Text to speech and speech to text conversion
Abstract-Synopsis-Documentation

Intelligent Hands Free Speech based SMS System on Android

Abstract:

 

 

Over the years speech recognition has taken the market. The speech input can be used in varying domains such as automatic reader and for inputting data to the system. Speech recognition can minimize the use of text and other types of input, at the same time minimizing the calculation needed for the process. Decade back speech recognition was difficult to use in any system, but with elevation in technology leading to new algorithms, techniques and advanced tools. Now it is possible to generate the desired speech recognition output. One such method is the hidden markov models which is used in this paper. Voice or signaled input is inserted through any speech device such as microphone, then speech can be processed and convert it to text hence able to send SMS, also Phone number can be entering either by voice or you may select it from contact list. Voice has opened up data input for a variety of user’s such as illiterate, Handicapped, as if the person cannot write then the speech input is a boon and other’s too which Can lead to better usage of the application. This application also included that user can only input numeric character for contact information, i.e. the security validation for number is done. SR will listen to input and convert numeric to text and will be displayed on contact information to verify. If any user try to insert any other character into the information an error would be displayed e.g. if user speaks his name for contact, it will be displayed as invalid contact. The message box can accept any character. To use the speech recognition user has to be loud and clear so that command is properly executed by the system.

Module Description:

1. Speech to text conversion:

          The system shown here will use SR with Google server which uses HMM method. The brief description of how speech is recognized is as follows. Firstly the speech is inputted, sound can be fluctuating set of signals which are recorded. These signals depends on speaker how is his/her voice quality and hold on the language.
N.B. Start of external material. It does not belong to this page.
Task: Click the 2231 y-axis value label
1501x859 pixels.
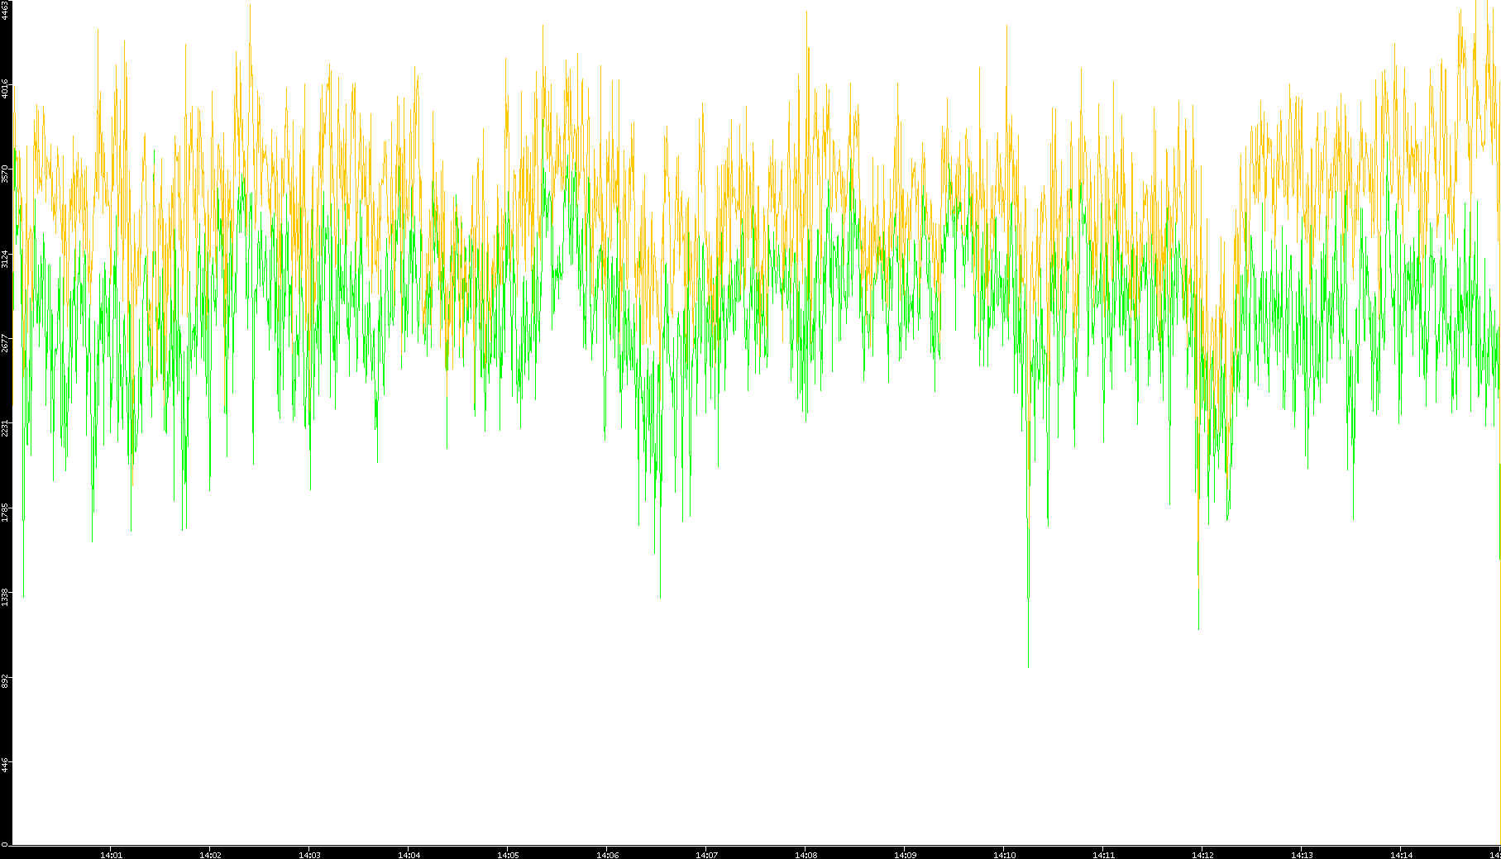Action: pos(5,427)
The input data is divided into words and phrases, i.e. command is divided into several parts. Lastly comes the processing phase where accordingly system understands command and executes it.

Speech Recognition stands majorly on five pillars that are, feature extraction, acoustic models database which is built based on the training data, dictionary, language model and the speech recognition algorithm. The inputs data i.e. voice are first converted to digital signal and are sampled on time and amplitude axis. This digitalized signal is then processed. For processing the signal is divided into small intervals, which depends on the algorithm used.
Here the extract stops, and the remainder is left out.